Task goal >> Reproduce this listing in full.

Provided entries >>
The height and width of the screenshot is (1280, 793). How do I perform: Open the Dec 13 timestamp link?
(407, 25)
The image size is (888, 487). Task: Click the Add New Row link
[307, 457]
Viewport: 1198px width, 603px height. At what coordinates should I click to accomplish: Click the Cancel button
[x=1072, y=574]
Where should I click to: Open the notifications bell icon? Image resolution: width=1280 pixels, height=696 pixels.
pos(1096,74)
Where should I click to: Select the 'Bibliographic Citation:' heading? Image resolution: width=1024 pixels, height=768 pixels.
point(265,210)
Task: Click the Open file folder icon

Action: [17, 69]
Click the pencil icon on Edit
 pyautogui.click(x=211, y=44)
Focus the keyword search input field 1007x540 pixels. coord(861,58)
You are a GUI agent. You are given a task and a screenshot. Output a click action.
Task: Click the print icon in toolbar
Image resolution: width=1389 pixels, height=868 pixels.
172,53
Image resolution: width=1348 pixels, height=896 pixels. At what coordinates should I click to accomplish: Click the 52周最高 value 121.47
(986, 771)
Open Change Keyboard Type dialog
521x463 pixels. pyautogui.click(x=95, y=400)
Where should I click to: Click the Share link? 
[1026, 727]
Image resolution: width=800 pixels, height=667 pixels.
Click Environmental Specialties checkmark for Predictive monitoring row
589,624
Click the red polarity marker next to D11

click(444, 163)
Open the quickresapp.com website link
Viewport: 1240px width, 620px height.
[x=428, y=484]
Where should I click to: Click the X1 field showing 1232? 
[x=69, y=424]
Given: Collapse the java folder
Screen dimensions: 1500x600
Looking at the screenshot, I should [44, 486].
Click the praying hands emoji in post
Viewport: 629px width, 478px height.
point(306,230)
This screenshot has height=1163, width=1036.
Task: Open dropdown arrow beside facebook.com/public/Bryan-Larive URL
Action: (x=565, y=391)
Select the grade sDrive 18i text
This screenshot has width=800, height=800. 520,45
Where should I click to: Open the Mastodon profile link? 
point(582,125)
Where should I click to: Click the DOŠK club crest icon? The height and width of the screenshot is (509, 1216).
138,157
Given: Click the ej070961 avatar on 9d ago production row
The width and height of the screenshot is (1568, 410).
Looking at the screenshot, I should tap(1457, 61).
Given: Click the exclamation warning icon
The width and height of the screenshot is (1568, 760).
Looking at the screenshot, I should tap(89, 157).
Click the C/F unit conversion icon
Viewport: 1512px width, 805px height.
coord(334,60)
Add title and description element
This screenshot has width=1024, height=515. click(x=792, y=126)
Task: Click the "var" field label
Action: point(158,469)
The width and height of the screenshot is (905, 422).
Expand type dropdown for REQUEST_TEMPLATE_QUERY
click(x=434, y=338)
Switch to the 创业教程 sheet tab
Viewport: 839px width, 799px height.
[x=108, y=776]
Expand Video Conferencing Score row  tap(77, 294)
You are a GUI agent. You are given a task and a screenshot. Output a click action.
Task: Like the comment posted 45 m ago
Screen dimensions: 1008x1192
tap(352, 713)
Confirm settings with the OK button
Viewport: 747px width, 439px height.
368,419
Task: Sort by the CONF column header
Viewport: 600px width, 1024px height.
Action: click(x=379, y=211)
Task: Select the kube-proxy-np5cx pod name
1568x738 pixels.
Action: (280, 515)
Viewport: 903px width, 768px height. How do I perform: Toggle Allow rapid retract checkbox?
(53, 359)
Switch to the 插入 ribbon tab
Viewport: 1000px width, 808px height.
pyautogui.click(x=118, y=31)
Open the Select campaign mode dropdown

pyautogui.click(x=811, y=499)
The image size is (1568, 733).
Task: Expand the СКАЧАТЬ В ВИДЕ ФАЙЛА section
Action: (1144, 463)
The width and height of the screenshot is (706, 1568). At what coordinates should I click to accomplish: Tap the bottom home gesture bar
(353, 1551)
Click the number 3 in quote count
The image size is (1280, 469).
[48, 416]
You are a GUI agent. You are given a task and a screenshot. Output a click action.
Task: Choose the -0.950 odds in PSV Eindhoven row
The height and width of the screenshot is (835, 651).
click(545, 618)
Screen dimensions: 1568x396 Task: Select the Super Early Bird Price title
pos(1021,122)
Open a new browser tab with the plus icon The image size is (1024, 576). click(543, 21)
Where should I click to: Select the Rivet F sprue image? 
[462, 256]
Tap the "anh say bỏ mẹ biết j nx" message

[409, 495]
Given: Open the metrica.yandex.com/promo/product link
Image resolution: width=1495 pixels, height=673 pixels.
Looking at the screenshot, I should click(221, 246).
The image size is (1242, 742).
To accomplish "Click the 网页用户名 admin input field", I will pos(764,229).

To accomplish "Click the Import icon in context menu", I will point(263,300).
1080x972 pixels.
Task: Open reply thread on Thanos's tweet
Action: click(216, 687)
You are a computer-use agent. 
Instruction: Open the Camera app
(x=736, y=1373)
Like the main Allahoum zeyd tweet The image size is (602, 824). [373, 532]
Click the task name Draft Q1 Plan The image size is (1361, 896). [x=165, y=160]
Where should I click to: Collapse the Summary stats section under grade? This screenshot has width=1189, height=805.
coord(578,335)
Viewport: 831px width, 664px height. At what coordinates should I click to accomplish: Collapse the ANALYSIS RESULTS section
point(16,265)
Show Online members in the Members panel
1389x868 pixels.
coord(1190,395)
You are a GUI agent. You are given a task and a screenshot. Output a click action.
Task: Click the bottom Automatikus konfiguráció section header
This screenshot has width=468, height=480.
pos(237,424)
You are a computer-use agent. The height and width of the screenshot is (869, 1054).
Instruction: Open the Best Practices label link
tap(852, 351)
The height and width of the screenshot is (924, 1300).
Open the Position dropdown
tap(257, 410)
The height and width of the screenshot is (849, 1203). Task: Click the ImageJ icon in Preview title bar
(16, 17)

Solution below >>
The height and width of the screenshot is (1280, 793). How do I perform: Open the Dec 13 timestamp link?
(407, 25)
The image size is (888, 487). Task: Click the Add New Row link
[307, 457]
Viewport: 1198px width, 603px height. At what coordinates should I click to accomplish: Click the Cancel button
[x=1072, y=574]
Where should I click to: Open the notifications bell icon? Image resolution: width=1280 pixels, height=696 pixels.
pos(1096,74)
Where should I click to: Select the 'Bibliographic Citation:' heading? Image resolution: width=1024 pixels, height=768 pixels.
point(265,210)
Task: Click the Open file folder icon

Action: [17, 69]
Click the pencil icon on Edit
 pyautogui.click(x=211, y=44)
Focus the keyword search input field 1007x540 pixels. coord(861,58)
You are a GUI agent. You are given a task and a screenshot. Output a click action.
Task: Click the print icon in toolbar
Image resolution: width=1389 pixels, height=868 pixels.
172,53
Image resolution: width=1348 pixels, height=896 pixels. At what coordinates should I click to accomplish: Click the 52周最高 value 121.47
(986, 771)
Open Change Keyboard Type dialog
521x463 pixels. pyautogui.click(x=95, y=400)
Where should I click to: Click the Share link? 
[1026, 727]
Image resolution: width=800 pixels, height=667 pixels.
Click Environmental Specialties checkmark for Predictive monitoring row
589,624
Click the red polarity marker next to D11

click(444, 163)
Open the quickresapp.com website link
Viewport: 1240px width, 620px height.
[x=428, y=484]
Where should I click to: Click the X1 field showing 1232? 
[x=69, y=424]
Given: Collapse the java folder
Screen dimensions: 1500x600
Looking at the screenshot, I should [44, 486].
Click the praying hands emoji in post
Viewport: 629px width, 478px height.
point(306,230)
This screenshot has height=1163, width=1036.
Task: Open dropdown arrow beside facebook.com/public/Bryan-Larive URL
Action: (x=565, y=391)
Select the grade sDrive 18i text
This screenshot has width=800, height=800. 520,45
Where should I click to: Open the Mastodon profile link? 
point(582,125)
Where should I click to: Click the DOŠK club crest icon? The height and width of the screenshot is (509, 1216).
138,157
Given: Click the ej070961 avatar on 9d ago production row
The width and height of the screenshot is (1568, 410).
Looking at the screenshot, I should tap(1457, 61).
Given: Click the exclamation warning icon
The width and height of the screenshot is (1568, 760).
Looking at the screenshot, I should tap(89, 157).
Click the C/F unit conversion icon
Viewport: 1512px width, 805px height.
coord(334,60)
Add title and description element
This screenshot has width=1024, height=515. click(x=792, y=126)
Task: Click the "var" field label
Action: point(158,469)
The width and height of the screenshot is (905, 422).
Expand type dropdown for REQUEST_TEMPLATE_QUERY
click(x=434, y=338)
Switch to the 创业教程 sheet tab
Viewport: 839px width, 799px height.
[x=108, y=776]
Expand Video Conferencing Score row  tap(77, 294)
You are a GUI agent. You are given a task and a screenshot. Output a click action.
Task: Like the comment posted 45 m ago
Screen dimensions: 1008x1192
tap(352, 713)
Confirm settings with the OK button
Viewport: 747px width, 439px height.
368,419
Task: Sort by the CONF column header
Viewport: 600px width, 1024px height.
Action: click(x=379, y=211)
Task: Select the kube-proxy-np5cx pod name
1568x738 pixels.
Action: (280, 515)
Viewport: 903px width, 768px height. How do I perform: Toggle Allow rapid retract checkbox?
(53, 359)
Switch to the 插入 ribbon tab
Viewport: 1000px width, 808px height.
pyautogui.click(x=118, y=31)
Open the Select campaign mode dropdown

pyautogui.click(x=811, y=499)
The image size is (1568, 733).
Task: Expand the СКАЧАТЬ В ВИДЕ ФАЙЛА section
Action: (1144, 463)
The width and height of the screenshot is (706, 1568). At what coordinates should I click to accomplish: Tap the bottom home gesture bar
(353, 1551)
Click the number 3 in quote count
The image size is (1280, 469).
[48, 416]
You are a GUI agent. You are given a task and a screenshot. Output a click action.
Task: Choose the -0.950 odds in PSV Eindhoven row
The height and width of the screenshot is (835, 651).
click(545, 618)
Screen dimensions: 1568x396 Task: Select the Super Early Bird Price title
pos(1021,122)
Open a new browser tab with the plus icon The image size is (1024, 576). click(543, 21)
Where should I click to: Select the Rivet F sprue image? 
[462, 256]
Tap the "anh say bỏ mẹ biết j nx" message

[409, 495]
Given: Open the metrica.yandex.com/promo/product link
Image resolution: width=1495 pixels, height=673 pixels.
Looking at the screenshot, I should click(221, 246).
The image size is (1242, 742).
To accomplish "Click the 网页用户名 admin input field", I will pos(764,229).

To accomplish "Click the Import icon in context menu", I will point(263,300).
1080x972 pixels.
Task: Open reply thread on Thanos's tweet
Action: click(216, 687)
You are a computer-use agent. 
Instruction: Open the Camera app
(x=736, y=1373)
Like the main Allahoum zeyd tweet The image size is (602, 824). [373, 532]
Click the task name Draft Q1 Plan The image size is (1361, 896). [x=165, y=160]
Where should I click to: Collapse the Summary stats section under grade? This screenshot has width=1189, height=805.
coord(578,335)
Viewport: 831px width, 664px height. At what coordinates should I click to accomplish: Collapse the ANALYSIS RESULTS section
point(16,265)
Show Online members in the Members panel
1389x868 pixels.
coord(1190,395)
You are a GUI agent. You are given a task and a screenshot. Output a click action.
Task: Click the bottom Automatikus konfiguráció section header
This screenshot has width=468, height=480.
pos(237,424)
You are a computer-use agent. The height and width of the screenshot is (869, 1054).
Instruction: Open the Best Practices label link
tap(852, 351)
The height and width of the screenshot is (924, 1300).
Open the Position dropdown
tap(257, 410)
The height and width of the screenshot is (849, 1203). Task: Click the ImageJ icon in Preview title bar
(16, 17)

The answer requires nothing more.